Через несколько минут она вернулась и, прежде чем поставить градусник, напоила Ларису отжатой в теплую воду клюквой и положила ей на лоб влажное полотенце.
– Спасибо, Евгения Васильевна, - откинувшись на подушку, прошептала Лариса.
– За что спасибо? Давно хотела с тобой поговорить, но тебе все некогда: то на работу опаздываешь, то с Мишей надо заниматься, то устала и голова болит. Разве я тебе зла желаю? Вижу, у вас с Николаем не гладко: и чем дальше, тем хуже. Думаешь, я не переживаю? Ведь он у меня один, как у тебя Мишутка. А ты? Со стороны посмотреть - самостоятельная, гордая, еще моя бабушка говорила: "Фу-ты, ну-ты, ножки гнуты"! Так, ведь, то со стороны! А я вижу: девчонка ты еще, сердце до женского понимания не доросло, ни чуть-чуть, даже ни капельки. Отгородилась ото всех, вроде замужем и вроде в семье, а живешь сама по себе, как одна на белом свете одинешенька. А мой-то Колька к тебе который год мается. И рад бы душой и сердцем, да не знает дурачина, как к тебе подступиться. Может, и характером для тебя слабоват. Ему, чем спорить и на своем настоять, легче от твоих выкрутас голову спрятать, как этот, как страус - недавно по телевизору показывали "В мире животных".
Свекровь ловко перевернула полотенце, и Лариса неожиданно заплакала. Она не знала и не думала почему, но слезы лились сами по себе, будто не завися от ее желания.
– И еще я думаю, не обессудь, что думаю, то и скажу. Чувствую: кто-то у тебя появился. Не хочешь говорить - помолчи, и не надо. Я вранья не люблю, а правда никому не нужна, пусть она при тебе останется. Если, как на духу, то какая баба от мужа хоть раз в жизни не подгуляла? И со мной бывало, - свекровь вдруг улыбнулась, - и не раз, и не два. Володенька мой догадывался, он ведь умный был, ничего не скажешь. Знал, где кулаком об стол хлопнуть, где руку приложить, чтоб в ушах зазвенело, а где промолчать и выждать. Я жизнь прожила, дай Бог всякой, и по себе знаю: мужики - хорошее дело, особенно на стороне, чужой мед всегда слаще. Но баба свое знать должна, как дважды два четыре: мужики приходят и уходят, а муж и семья после всего остаются. Давно хотела с тобой выговориться, по-женски, но, вишь, время вышло, пора градусник снимать.
– Спасибо, Евгения Васильевна! - всхлипывая, сказала Лариса.
– Не нужно мне твое спасибо! Полежи, подумай, может и образуется. А полежать придется - тридцать девять и три! Пойду врача вызывать. Через часик-другой приедут. Раньше по-другому: позвонишь и в пятнадцать минут тут, как тут. Теперь все навыворот повернулось, и Свердловка - уже не та Свердловка [43] .

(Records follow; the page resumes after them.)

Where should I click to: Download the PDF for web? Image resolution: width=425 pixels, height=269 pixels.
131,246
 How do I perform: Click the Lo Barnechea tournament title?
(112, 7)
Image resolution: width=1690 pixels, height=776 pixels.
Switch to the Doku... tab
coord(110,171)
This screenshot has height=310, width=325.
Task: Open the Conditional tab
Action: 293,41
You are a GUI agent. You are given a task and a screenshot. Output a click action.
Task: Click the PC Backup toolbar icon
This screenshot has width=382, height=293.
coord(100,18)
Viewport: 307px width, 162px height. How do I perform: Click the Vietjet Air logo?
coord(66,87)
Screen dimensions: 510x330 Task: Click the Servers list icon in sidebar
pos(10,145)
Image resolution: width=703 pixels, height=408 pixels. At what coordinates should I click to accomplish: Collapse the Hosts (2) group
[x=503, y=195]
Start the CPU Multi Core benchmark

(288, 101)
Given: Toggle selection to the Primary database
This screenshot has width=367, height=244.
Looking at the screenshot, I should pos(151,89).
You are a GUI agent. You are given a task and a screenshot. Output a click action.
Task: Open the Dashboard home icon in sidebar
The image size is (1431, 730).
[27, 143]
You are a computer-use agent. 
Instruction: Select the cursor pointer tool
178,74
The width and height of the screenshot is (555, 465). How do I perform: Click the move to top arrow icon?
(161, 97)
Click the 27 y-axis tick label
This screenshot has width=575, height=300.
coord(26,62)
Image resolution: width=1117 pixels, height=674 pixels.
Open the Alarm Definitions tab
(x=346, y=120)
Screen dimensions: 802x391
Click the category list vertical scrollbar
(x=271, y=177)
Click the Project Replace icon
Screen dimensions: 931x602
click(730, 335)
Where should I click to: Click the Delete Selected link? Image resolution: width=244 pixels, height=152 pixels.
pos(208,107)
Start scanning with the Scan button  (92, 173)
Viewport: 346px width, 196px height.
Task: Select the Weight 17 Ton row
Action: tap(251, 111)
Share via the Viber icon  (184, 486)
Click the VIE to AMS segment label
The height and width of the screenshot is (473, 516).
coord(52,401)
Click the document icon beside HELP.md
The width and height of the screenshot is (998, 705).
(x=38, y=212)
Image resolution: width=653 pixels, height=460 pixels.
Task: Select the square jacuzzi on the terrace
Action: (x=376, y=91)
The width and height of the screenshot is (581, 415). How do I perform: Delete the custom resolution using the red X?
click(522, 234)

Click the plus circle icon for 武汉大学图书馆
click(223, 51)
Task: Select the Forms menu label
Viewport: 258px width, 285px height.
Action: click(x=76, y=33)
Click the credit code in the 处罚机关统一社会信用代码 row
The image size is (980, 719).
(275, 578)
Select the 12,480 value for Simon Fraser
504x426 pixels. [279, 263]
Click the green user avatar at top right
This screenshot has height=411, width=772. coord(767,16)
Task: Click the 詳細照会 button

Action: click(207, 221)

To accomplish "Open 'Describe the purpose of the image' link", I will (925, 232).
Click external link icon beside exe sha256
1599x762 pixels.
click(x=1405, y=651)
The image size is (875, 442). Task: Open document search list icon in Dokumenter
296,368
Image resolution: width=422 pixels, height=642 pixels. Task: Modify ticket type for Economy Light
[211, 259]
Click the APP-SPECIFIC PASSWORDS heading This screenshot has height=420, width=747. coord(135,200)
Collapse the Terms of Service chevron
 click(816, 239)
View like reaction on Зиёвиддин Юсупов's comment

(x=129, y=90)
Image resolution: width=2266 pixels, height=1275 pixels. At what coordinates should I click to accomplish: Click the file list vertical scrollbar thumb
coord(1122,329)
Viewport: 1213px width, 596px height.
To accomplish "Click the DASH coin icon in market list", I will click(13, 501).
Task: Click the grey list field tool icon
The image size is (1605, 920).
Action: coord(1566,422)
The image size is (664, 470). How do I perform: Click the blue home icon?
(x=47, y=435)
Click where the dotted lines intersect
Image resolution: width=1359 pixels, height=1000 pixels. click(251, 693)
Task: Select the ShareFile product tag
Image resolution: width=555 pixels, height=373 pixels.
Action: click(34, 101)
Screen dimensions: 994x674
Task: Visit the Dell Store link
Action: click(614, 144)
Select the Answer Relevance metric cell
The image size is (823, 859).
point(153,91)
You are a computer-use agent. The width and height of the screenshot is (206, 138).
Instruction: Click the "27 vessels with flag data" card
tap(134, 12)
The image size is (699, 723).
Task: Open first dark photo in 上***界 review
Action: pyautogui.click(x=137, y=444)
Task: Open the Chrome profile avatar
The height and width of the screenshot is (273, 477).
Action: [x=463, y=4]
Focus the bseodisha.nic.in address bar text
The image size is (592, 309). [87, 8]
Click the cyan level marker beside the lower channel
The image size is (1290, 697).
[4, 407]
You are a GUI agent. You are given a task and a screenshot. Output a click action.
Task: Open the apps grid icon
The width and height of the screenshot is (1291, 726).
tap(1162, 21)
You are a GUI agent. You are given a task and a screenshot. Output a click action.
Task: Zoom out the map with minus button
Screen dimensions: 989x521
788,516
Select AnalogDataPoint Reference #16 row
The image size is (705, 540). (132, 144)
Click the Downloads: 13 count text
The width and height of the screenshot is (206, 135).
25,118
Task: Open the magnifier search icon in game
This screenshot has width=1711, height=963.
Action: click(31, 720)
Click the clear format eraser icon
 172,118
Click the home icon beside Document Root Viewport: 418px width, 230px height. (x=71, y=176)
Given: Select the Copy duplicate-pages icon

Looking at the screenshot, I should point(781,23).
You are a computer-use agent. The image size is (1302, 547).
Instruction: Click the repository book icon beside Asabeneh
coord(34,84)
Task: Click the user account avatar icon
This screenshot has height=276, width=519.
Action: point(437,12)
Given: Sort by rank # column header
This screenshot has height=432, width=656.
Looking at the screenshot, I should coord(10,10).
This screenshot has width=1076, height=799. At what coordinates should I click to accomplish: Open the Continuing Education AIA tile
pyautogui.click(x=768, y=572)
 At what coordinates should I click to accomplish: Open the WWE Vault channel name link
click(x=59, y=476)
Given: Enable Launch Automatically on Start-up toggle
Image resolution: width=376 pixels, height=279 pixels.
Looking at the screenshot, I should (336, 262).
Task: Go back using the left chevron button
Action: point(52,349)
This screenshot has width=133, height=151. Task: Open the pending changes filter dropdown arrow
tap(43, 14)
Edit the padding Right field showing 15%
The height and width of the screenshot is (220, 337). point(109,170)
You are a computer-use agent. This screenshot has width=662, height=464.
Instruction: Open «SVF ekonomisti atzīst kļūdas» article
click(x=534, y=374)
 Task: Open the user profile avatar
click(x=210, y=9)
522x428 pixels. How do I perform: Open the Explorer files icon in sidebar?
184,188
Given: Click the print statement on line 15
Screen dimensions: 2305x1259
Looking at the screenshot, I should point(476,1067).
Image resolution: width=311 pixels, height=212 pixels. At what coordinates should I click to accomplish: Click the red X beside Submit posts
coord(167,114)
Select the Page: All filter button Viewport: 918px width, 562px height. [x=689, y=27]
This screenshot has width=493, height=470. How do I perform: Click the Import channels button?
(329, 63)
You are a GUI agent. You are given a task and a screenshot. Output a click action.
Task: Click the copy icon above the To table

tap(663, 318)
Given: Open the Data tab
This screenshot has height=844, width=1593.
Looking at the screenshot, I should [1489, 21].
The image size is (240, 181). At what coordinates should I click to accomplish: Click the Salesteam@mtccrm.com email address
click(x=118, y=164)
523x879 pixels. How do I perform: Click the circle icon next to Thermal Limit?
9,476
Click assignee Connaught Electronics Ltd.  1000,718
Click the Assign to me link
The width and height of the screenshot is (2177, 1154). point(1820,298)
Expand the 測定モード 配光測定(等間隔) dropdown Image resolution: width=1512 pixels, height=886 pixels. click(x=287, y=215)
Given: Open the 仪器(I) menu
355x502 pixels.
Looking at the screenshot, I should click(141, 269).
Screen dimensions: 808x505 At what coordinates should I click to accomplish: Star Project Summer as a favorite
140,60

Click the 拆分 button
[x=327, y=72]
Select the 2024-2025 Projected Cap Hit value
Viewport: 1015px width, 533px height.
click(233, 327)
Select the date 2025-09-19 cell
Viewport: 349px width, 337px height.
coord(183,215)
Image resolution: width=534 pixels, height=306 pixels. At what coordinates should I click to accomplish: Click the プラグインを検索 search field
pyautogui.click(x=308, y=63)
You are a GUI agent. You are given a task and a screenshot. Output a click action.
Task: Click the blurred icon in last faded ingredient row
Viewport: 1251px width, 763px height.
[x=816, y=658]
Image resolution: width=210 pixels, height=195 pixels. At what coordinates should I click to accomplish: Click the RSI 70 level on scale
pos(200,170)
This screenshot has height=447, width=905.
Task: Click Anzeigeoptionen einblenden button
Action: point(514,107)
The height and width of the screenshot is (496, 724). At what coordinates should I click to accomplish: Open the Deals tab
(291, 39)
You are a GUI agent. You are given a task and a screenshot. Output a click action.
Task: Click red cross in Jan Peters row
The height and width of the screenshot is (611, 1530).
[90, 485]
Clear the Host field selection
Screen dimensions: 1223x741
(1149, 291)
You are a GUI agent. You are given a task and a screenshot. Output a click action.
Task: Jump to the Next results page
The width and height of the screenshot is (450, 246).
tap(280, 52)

– Евгения Васильевна, позвоните, пожалуйста, дежурной. У меня завтра утром рейс на Сыктывкар, скажите, чтоб заменили.
– Позвоню! А тебе спать нужно и питья побольше. Ох и крепко же тебя прохватило. Или это грипп такой привязался?
– Грипп - вряд ли. Скорее всего просто простудилась. Я сапоги в Мурманске потеряла, пришлось в туфельках до самолета добираться, а после нас на митинг отправили.
– То-то я вчера удивилась, в какой рвани пришла. Небось, у кого-нибудь старые взяла?
– Девчонки выручили.
– Чего же домой не заехала?
– Нас после рейса никуда не выпускали, и позвонить было неоткуда.
Свекровь ушла, и Лариса, почему-то успокоившись, снова уснула. Не придя в себя, сквозь сон она отвечала врачу, поворачивалась, глубоко дышала и, показывая горло, изо всех сил тянула "А-а-а-а". Потом почувствовала боль от укола, будто в детстве ужалила оса, и, напившись сладкого клюквенного морса, она опять опустилась в беспамятство, ярко мерцавшее разноцветными сполохами.